100 million women worldwide take 'the Pill' everyday.Anqa

When the combined oral contraceptive pill first hit the market over 50 years ago, it catalysed a sexual revolution: seemingly overnight, women had been freed from the constraints of their gender by their newfound ally of science. The use of ‘the Pill’, as it quickly became colloquially known, was almost unattached to the act of intercourse itself, with no requirements in terms of preparation, no interference with sensation and no impact on female autonomy – the choice to take the Pill was a private one. Add to this the fact that, when taken correctly, the Pill was over 99 per cent effective, what was the result? The oral contraceptive appeared to be ‘the little pill that could’, and its social ramifications propagated themselves across Occidental society at an unprecedented speed. The utilisation of the Pill as a staple contraceptive too became widespread and remains so now in 2016, with one-third of UK women aged 16-49 currently prescribed the Pill, according to Contraception and Sexual Health (2006). The UN Population Division reported in 2005 that an exorbitant 100 million women worldwide are consuming its hormonal mélange daily.

 

Yet, while the ubiquity of the Pill has persisted, research would suggest that its emancipative allure has not.

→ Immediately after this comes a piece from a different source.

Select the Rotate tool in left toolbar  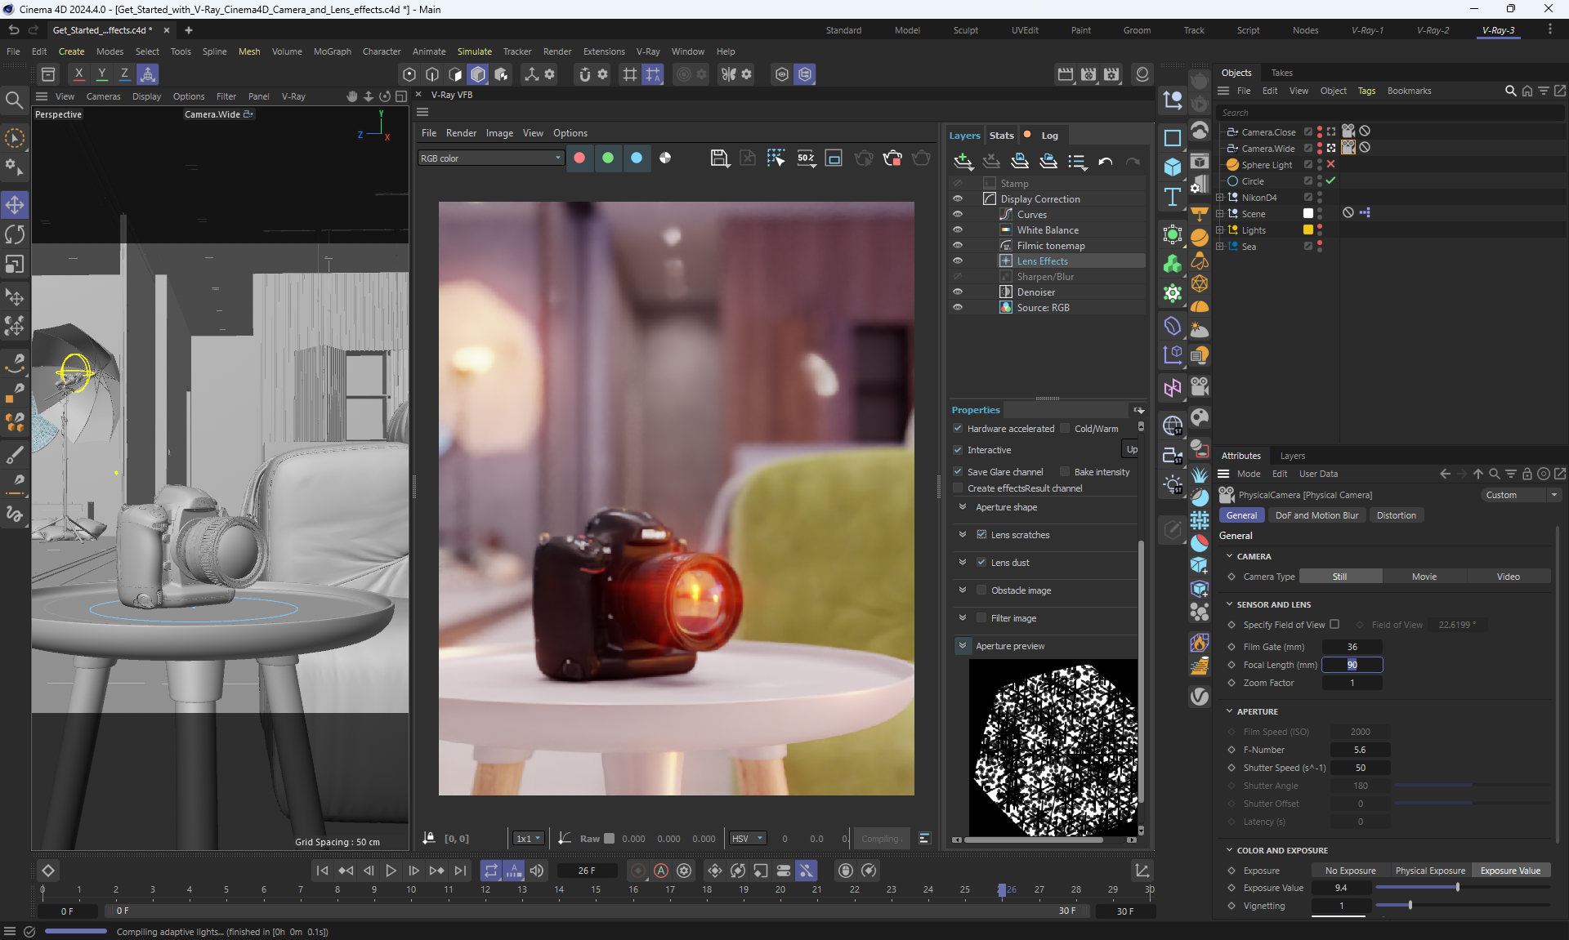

Increasingly, women report complications associated with the ingestion of a not insignificant dose of hormones; most recently, the crux of complaints has centred on the flux of depressive symptoms experienced by users, with individual accounts and scientific studies alike coming to the fore in recent months to suggest that taking this type of contraceptive can worsen underlying mental health issues and, potentially, instigate new ones. Indeed, it was only last month that Danish researchers published salient findings, after actively studying the issue from 2000 to 2013. Their results were unforgiving: Association of Hormonal Contraception with Depression reported in 2016 that users of the Pill had a 40 per cent increased risk of depression after six months of use, and their sample size was not small – one million women, excluding subjects with previous psychiatric diagnoses or usage of anti-depressants.  Given such growing contention and the credence that it is slowly, but continuously, garnering, it seems logical to pose the question, what other options are there available?

 

While contraceptive research has undoubtedly slowed, – most ‘new’ options are adaptations of pre-developed contraception from the 1960s and 1970s – there have been some novel, and promising developments. Contraceptive implants, patches and coils, such as the Mirena IUD, offer an alternative to the relative slavery of daily pill-popping. However, hormonal supplementation is still central to their function, even if in lower doses or varying formulations, and hence it is arguable that these do not constitute a ‘true’ alternative. For men, the contraceptive panorama is barren: a male contraceptive pill has been promised, but is yet to materialise, and given the now rigorous nature of drug development and testing, may not do so for the foreseeable future. Thus, aside from the questionable choice of ‘pulling out’ or the irrevocability of a vasectomy, there remains only the humble condom as a means of protecting against unwanted pregnancy and sexually transmitted diseases.

 

This landscape of the arrested development of contraceptives cannot, nevertheless, be safely correlated to satisfaction with oral contraceptives: Current methods and attitudes of women towards contraception in Europe and America shows that 36 per cent of contraceptive pill users in the UK change to a different method within a year, most commonly due to concerns about side effects. Given the strength of indications that women are not contented by their hormone-heavy counterparts, it is perhaps a paradox that awareness of numerous non-hormonal contraceptives remains low. It would appear that we’ve reached an impasse: we're holding out hope for something better, but a perpetual ‘frenemy’ of the Pill given its undeniable reputation as the contraceptive option for women.

 

For their part, the University of Cambridge aids students enormously in their contraceptive empowerment, outside of the narrow boundaries of oral contraceptives. Through the provision of condoms, femidoms – an equivalent for women – and dental dams, which help protect against sexually-transmitted diseases, students are not only made conscious of their contraceptive options as a set, but are also prepared for safe sex.  Free pregnancy tests are available too, and all of the above items can be acquired with the reassurance of anonymity. Such sexual health initiatives are reinforced by similar college-level strategies and the involvement of the Student Advice Service in caring for the overall wellbeing of students, the relevance of ‘overall wellbeing’ resting in the accepted truth that our sexual health is not only bound to our physical integrity, but also to our mental state.

 

We can remain secure in the knowledge that the University supports its students in their choice of contraception. We are encouraged, catered for, and hence more likely to be protected. Yet on a wider scope, the issues arising from the topic of contraception expose a pertinent need for the scientific community to meet: a sea-change of contraception, underpinned by fresh – versus recycled – research and guaranteeing both women and men the scope of choice they deserve. Perhaps a scientifically-minded Varsity reader might be bold enough to accept the challenge.